[start Data shown]
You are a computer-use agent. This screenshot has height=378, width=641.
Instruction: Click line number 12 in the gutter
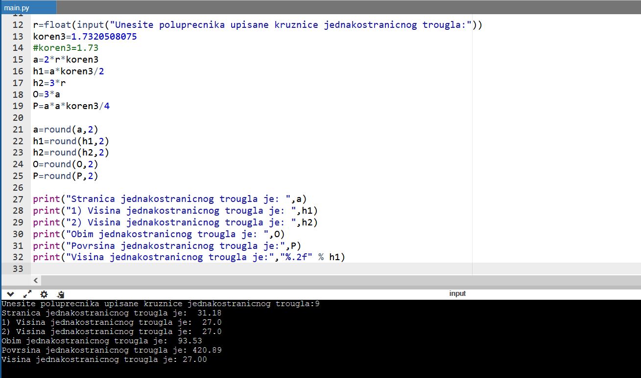click(17, 25)
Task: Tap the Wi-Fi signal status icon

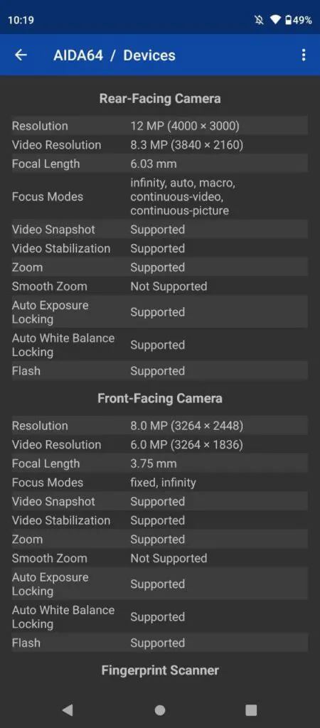Action: [276, 21]
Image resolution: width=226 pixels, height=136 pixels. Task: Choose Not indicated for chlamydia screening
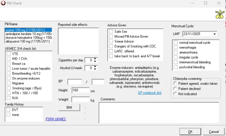pos(175,94)
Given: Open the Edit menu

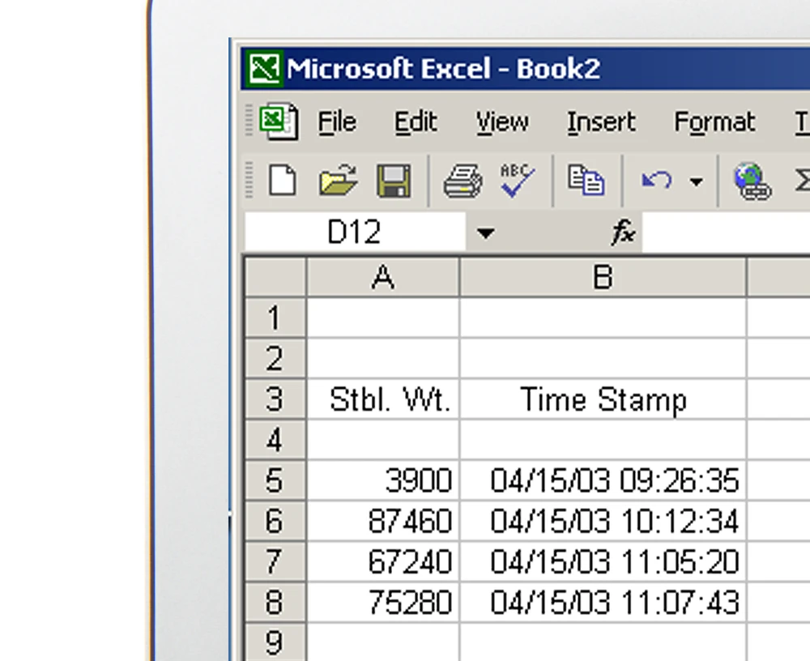Looking at the screenshot, I should [416, 122].
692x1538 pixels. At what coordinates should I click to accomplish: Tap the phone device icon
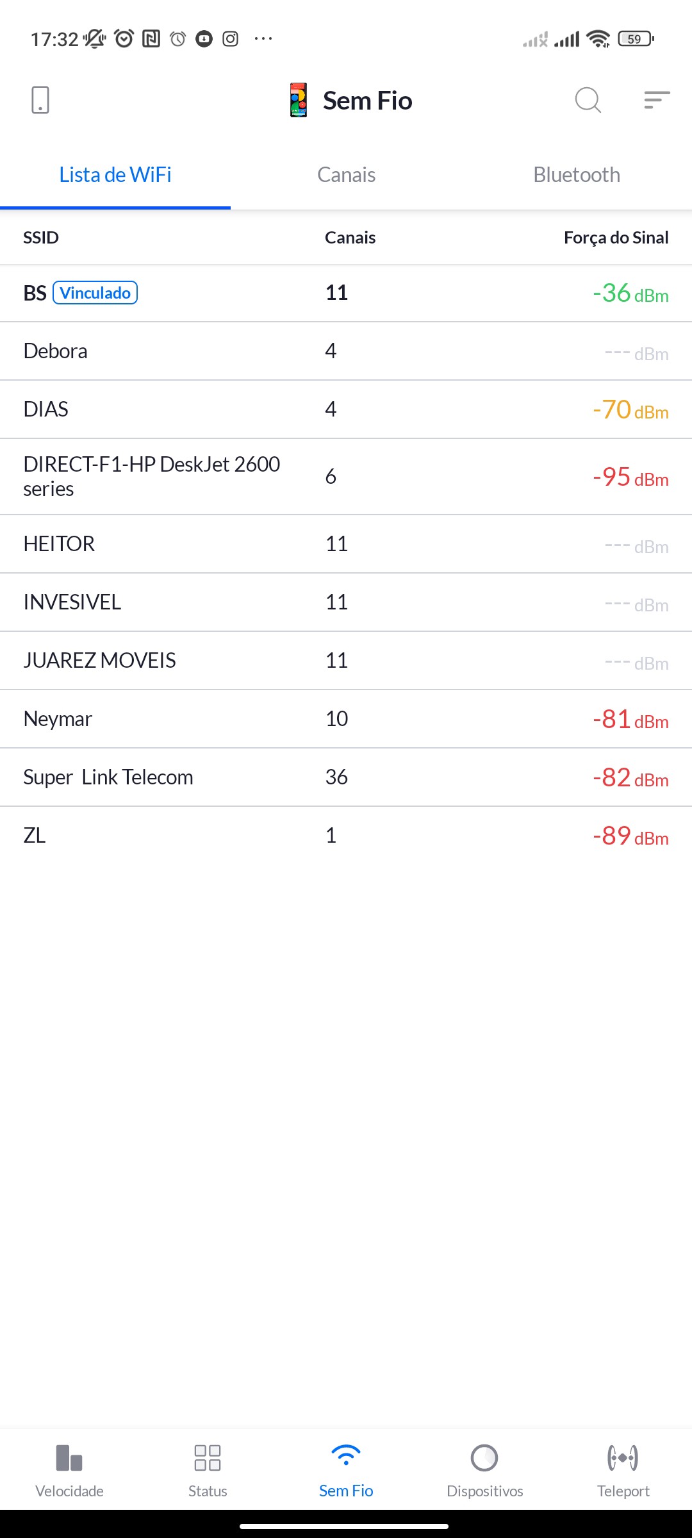click(40, 100)
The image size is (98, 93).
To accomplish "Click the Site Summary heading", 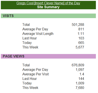I will pyautogui.click(x=48, y=7).
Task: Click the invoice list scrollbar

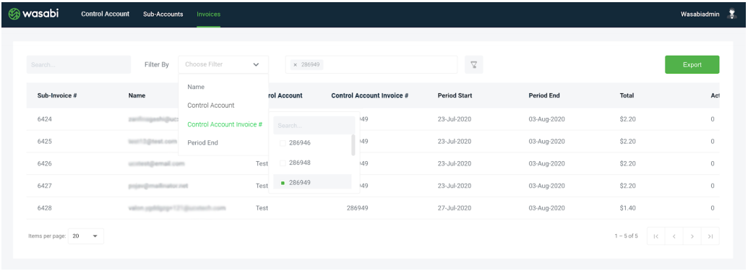Action: coord(353,145)
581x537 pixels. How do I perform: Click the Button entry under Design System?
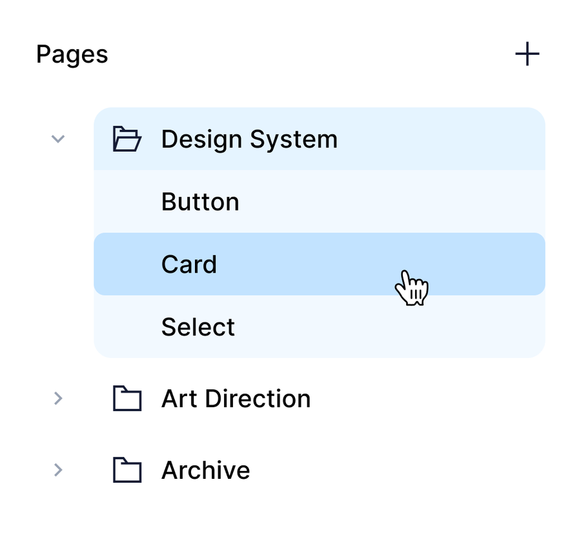200,202
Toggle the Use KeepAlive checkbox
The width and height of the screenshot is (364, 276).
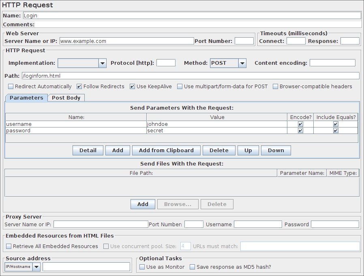coord(133,87)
[end Data shown]
## Directions for this task:
Copy out word for word the lines above, from the line containing "581x537 pixels. How" through the end of the lines, leaving out the pictures.

## Exercise solution:
581x537 pixels. How do I perform: Click the Button entry under Design System?
200,202
Toggle the Use KeepAlive checkbox
The width and height of the screenshot is (364, 276).
coord(133,87)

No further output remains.